Thanks,s.grinovero
But I would expect an analyzer can perform this job. If search keyword is "parking lot in salt lake city" and generated term can have multiple words, I could have queries like:
"parking lot" OR "salt lake city"
"parking lot" AND "salt lake city"
I think less search terms would be more efficient.

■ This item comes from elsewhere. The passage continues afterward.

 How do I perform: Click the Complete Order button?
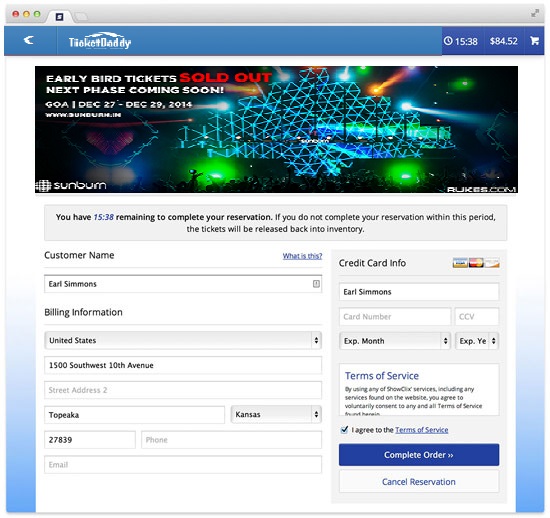pos(419,455)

In my case, 2 queries vs 5 queries.
In addition, I can use salt lake city in term query directly.
String loc = "salt lake city";
locationQuery.add(new TermQuery(new Term("vendorAddress.addrName", loc)), BooleanClause.Occur.SHOULD);
s.grinovero wrote:
ok, now I got it :)
It's much simpler than that, the QueryParser defaults to "OR" operator, so parsing a query like "United States" results in a query like "united OR states".
You want the "AND" as default behaviour, just use the options on the QueryParser instance:
Code:
QueryParser parser = ...
parser.setDefaultOperator( org.apache.lucene.queryParser.QueryParser.Operator.AND );
parser.parse( "united states " );
Just keep in mind that "OR" operator is quite cool when using relevance sorting (the default) as it returns the documents which match most terms on top, so when the query is more complex (say 5 terms) and no document matches all five, you won't get an empty result but you will get those documents which matched most terms on top, descending up to document matching just one term; this is normally useful as users do enter typos or mistakes.